Daiichi Sankyo wins round in Enhertu patent dispute
Daiichi Sankyo has succeeded in a bid to convince the US Patent and Trademark Office (PTO) to take another look at a patent held by Seagen that was previously deemed to have been infringed by its breast cancer drug Enhertu.
The PTO has said it will conduct a post-grant review of whether claims in Seagen’s 10,808,039 patient – which covers antibody-drug conjugates (ADCs) that include auristatin compounds coupled to an antibody via a linker molecule – are valid.
In a nutshell, Daiichi Sankyo’s position is that the ‘039 patent should never have been granted, but until now its attempts to get the PTO to conclude a post-grant review (PGR) of its patentability, first started in 2020, have been thwarted. Last July, PTO advisors granted Seagen’s request to shelve the review.
That has now been reversed, according to Daiichi Sankyo, which in the interim lost a patent infringement suit claiming that AstraZeneca-partnered Enhertu (trastuzumab deruxtecan) infringed the ‘039 patent.
The jury in the case – heard in a district court in Texas – awarded $41.8 million in damages to Seagen last year, based on past royalties that should have been paid on Enhertu sales in the US to date, but declined a request by Seagen to increase the amount, despite concluding that the infringement had been ‘wilful’.

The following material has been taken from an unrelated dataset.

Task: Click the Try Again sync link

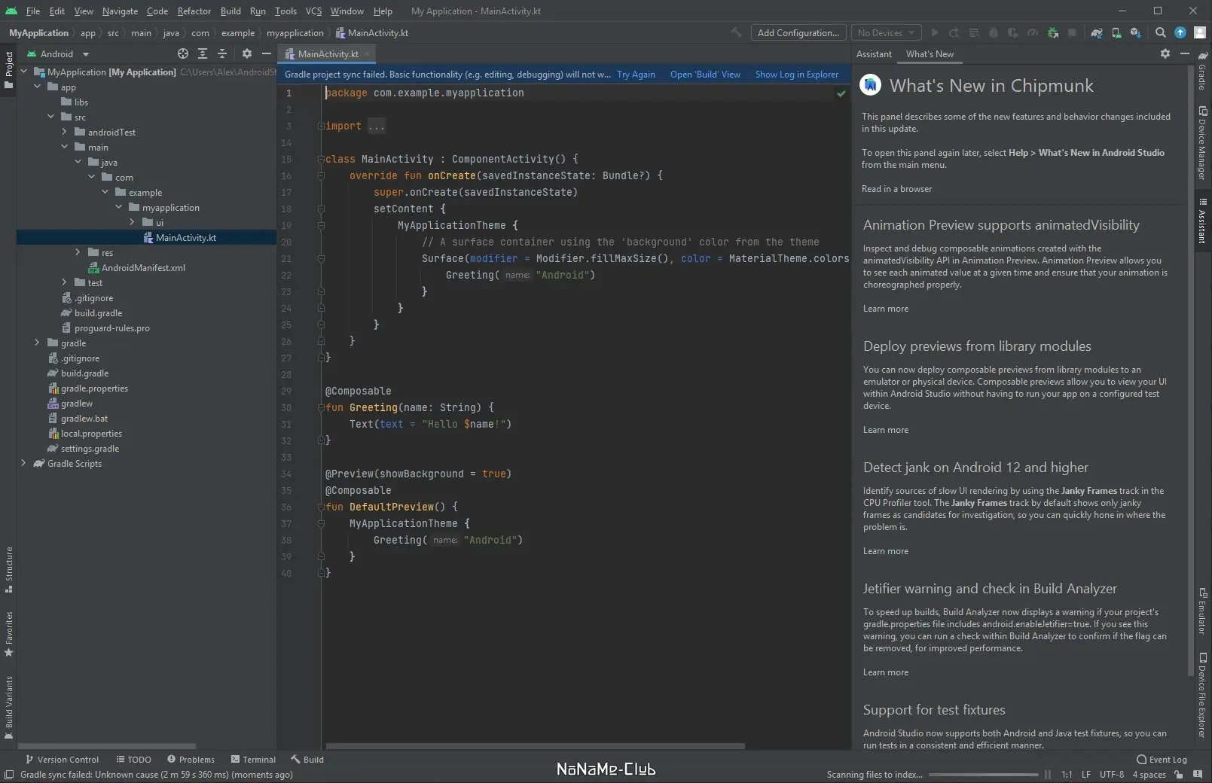Action: click(x=635, y=75)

Seagen had also asked the court for royalties on future sales of Enhertu, until the expiry of the '039 patent in November 2024, but so far a decision on that has not been taken.
That could be a sizeable windfall for the Seattle based biotech, as Enhertu is on an upwards growth path, fuelled by a string of new regulatory approvals.
First cleared as a later-line therapy for HER2-positive breast cancer in 2019, Enhertu has steadily seen its label extended to include earlier use, as well as HER2-positive gastric cancer and non-small cell lung cancer (NSCLC).
Last year, it also scored approvals in HER2-low breast cancer – representing a much larger patient population, which some analysts have suggested could be worth $3 billion in sales for the drug on its own. Enhertu had sales of $1.17 billion last year, excluding Japan – more than twice its 2021 revenues – with AZ pocketing $602 million of that total.
There’s no guarantee that the PGR will rule in Daiichi Sankyo’s favour, but the decision keeps its defence of Enhertu alive for the time being.
“We are very pleased that the PGR will be reinstituted, given the PTO’s determination that our petition presented compelling evidence of unpatentability of the ’039 patent,” commented Naoto Tsukaguchi, Daiichi Sankyo’s general counsel.